### Data records
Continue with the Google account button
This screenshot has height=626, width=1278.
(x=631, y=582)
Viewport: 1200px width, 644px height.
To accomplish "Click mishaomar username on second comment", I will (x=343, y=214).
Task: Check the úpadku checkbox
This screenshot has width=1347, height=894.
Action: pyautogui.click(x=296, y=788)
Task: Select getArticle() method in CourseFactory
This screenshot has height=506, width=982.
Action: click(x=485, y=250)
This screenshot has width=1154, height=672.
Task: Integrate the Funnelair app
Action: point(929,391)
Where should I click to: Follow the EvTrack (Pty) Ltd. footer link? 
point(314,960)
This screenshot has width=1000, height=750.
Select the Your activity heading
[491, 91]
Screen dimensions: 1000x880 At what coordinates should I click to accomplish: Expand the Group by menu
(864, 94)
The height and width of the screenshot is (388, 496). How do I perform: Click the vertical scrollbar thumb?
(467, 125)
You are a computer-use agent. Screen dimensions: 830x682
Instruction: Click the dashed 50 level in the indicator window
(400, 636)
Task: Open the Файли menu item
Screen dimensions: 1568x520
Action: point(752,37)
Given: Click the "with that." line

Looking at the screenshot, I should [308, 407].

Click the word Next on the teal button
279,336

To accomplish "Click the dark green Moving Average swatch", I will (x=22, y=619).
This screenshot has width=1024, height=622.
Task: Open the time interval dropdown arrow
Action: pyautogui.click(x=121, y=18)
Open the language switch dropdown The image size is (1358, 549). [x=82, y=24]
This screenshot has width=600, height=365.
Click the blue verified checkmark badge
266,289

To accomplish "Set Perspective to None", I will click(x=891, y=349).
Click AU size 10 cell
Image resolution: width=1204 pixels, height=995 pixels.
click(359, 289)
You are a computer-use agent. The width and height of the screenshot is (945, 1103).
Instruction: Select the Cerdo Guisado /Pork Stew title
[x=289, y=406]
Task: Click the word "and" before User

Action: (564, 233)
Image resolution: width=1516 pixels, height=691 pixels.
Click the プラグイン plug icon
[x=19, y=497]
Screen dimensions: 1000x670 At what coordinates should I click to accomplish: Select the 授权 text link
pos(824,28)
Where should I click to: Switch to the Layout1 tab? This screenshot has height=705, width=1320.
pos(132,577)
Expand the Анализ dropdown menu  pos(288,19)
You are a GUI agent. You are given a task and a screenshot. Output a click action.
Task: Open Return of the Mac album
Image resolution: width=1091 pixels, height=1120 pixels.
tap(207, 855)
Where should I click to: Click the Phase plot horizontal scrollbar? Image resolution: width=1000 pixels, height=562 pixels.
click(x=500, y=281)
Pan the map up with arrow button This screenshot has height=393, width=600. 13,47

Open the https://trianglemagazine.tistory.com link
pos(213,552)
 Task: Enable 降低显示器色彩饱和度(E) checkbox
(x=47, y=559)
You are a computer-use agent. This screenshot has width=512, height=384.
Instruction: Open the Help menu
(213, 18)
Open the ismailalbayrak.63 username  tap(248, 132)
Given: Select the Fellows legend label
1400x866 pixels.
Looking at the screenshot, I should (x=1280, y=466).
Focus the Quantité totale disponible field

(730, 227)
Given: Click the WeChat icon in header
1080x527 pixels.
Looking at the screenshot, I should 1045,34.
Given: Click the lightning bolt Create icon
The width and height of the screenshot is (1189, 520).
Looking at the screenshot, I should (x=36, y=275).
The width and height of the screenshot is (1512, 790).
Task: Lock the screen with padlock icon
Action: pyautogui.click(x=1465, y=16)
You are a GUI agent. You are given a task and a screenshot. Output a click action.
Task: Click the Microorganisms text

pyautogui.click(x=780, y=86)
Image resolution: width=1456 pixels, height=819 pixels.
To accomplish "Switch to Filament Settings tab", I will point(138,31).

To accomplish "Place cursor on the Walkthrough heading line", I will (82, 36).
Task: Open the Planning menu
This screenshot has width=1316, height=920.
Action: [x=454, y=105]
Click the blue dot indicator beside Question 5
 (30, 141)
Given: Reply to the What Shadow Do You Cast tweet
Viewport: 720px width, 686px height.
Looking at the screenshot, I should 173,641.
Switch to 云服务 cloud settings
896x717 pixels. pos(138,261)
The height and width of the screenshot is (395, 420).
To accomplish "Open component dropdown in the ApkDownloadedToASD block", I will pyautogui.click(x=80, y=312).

### Exercise brief
Scan the entries above and copy each line where "username" occurs.

### Written solution
To accomplish "Click mishaomar username on second comment", I will (x=343, y=214).
Open the ismailalbayrak.63 username  tap(248, 132)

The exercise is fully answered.